Haibo Xue; Zehua Chen; Shuxia Tao; Geert Brocks

doi:10.1021/acsenergylett.4c00702

Defects in Halide Perovskites: Does It Help to Switch from 3D to 2D?

ACS Energy Lett. 2024 Apr 23;9(5):2343-2350. doi: 10.1021/acsenergylett.4c00702. eCollection 2024 May 10.

Authors

Haibo Xue^{1

2}, Zehua Chen^{1

2}, Shuxia Tao^{1

2}, Geert Brocks^{1

2

3}

Affiliations

¹ Materials Simulation & Modelling, Department of Applied Physics, Eindhoven University of Technology, P.O. Box 513, 5600MB Eindhoven, The Netherlands.
² Center for Computational Energy Research, Department of Applied Physics, Eindhoven University of Technology, P.O. Box 513, 5600MB Eindhoven, The Netherlands.
³ Computational Chemical Physics, Faculty of Science and Technology and MESA+ Institute for Nanotechnology, University of Twente, P.O. Box 217, 7500AE Enschede, The Netherlands.

Abstract

Two-dimensional (2D) organic-inorganic hybrid iodide perovskites have been put forward in recent years as stable alternatives to their three-dimensional (3D) counterparts.
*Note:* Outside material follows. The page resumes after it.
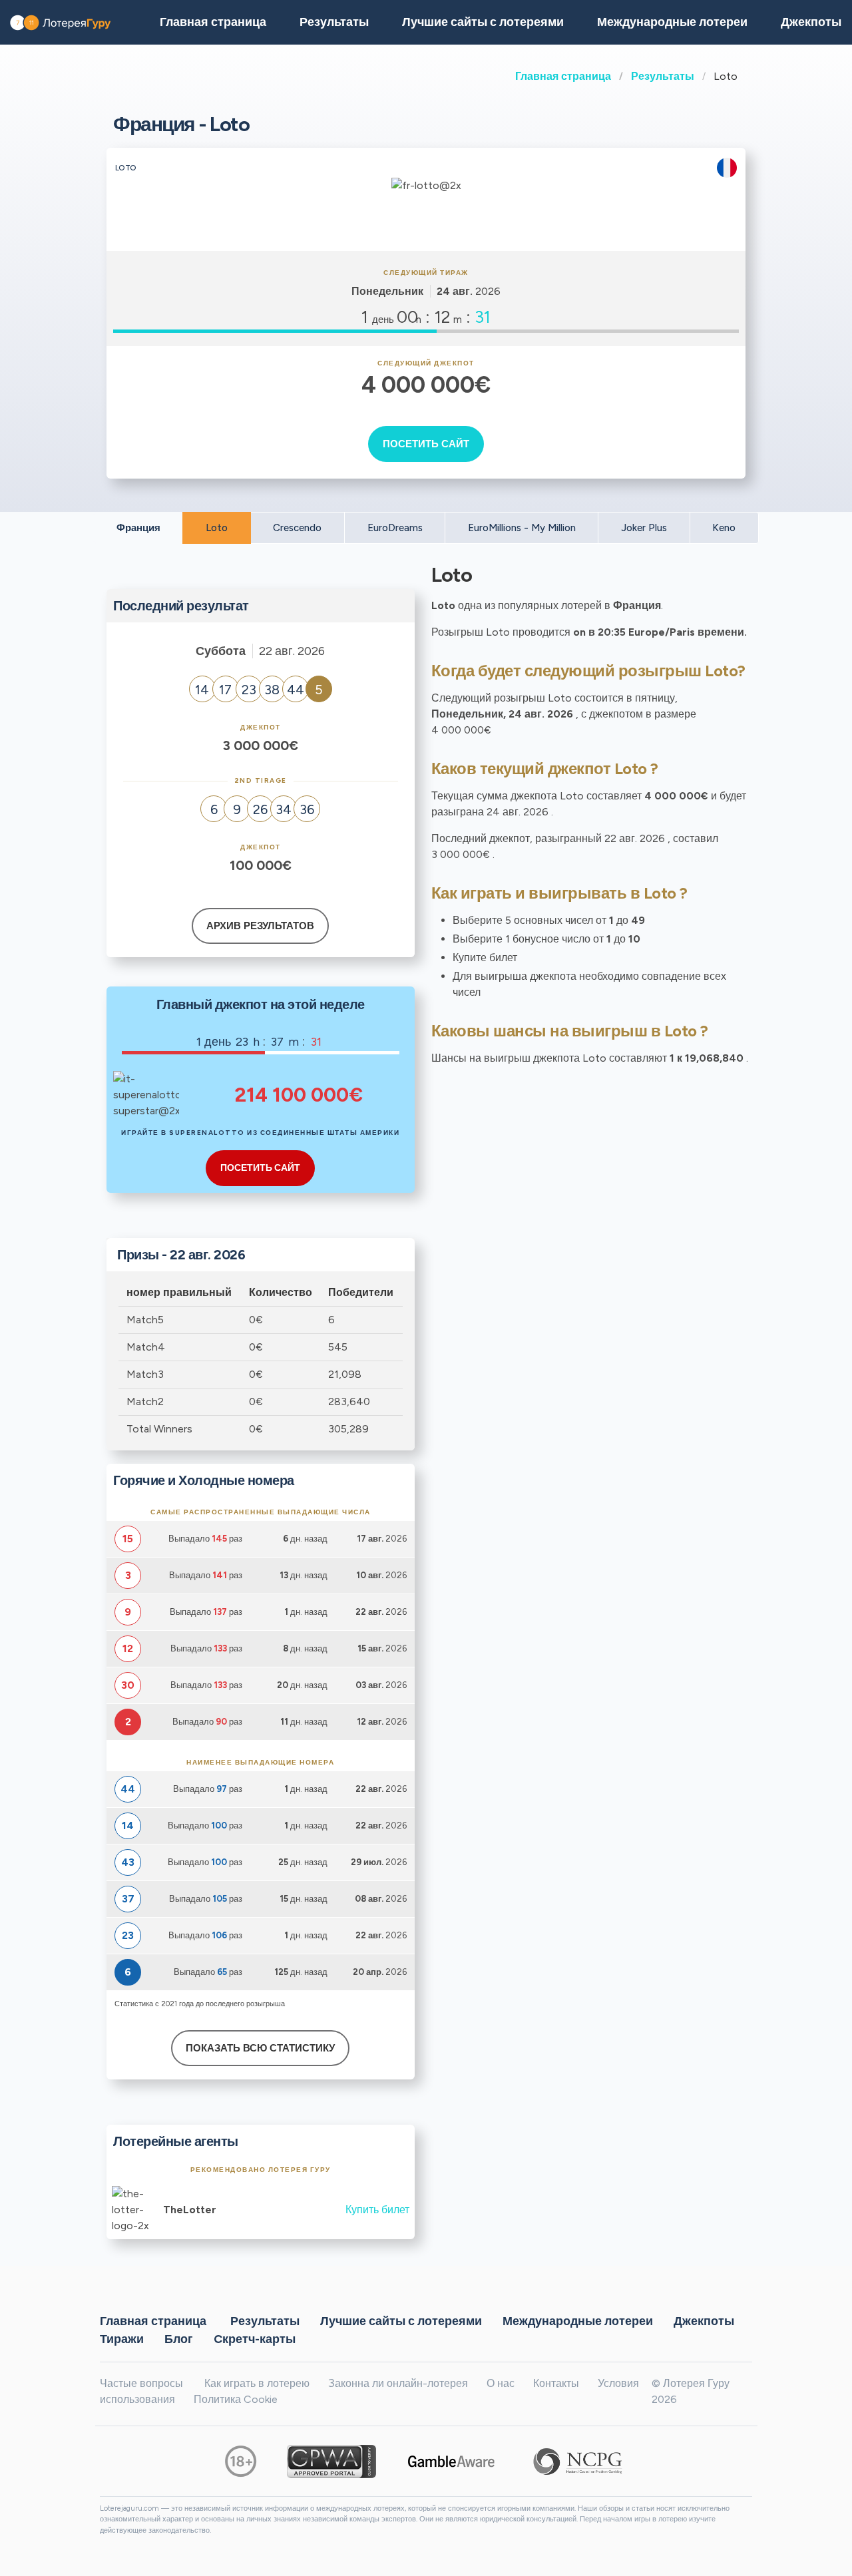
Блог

Using first-principles calculations, we demonstrate that equilibrium concentrations of point defects in the 2D perovskites PEA₂PbI₄, BA₂PbI₄, and PEA₂SnI₄ (PEA, phenethylammonium; BA, butylammonium) are much lower than in comparable 3D perovskites. Bonding disruptions by defects are more destructive in 2D than in 3D networks, making defect formation energetically more costly. The stability of 2D Sn iodide perovskites can be further enhanced by alloying with Pb. Should, however, point defects emerge in sizable concentrations as a result of nonequilibrium growth conditions, for instance, then those defects likely hamper the optoelectronic performance of the 2D perovskites, as they introduce deep traps. We suggest that trap levels are responsible for the broad sub-bandgap emission in 2D perovskites observed in experiments.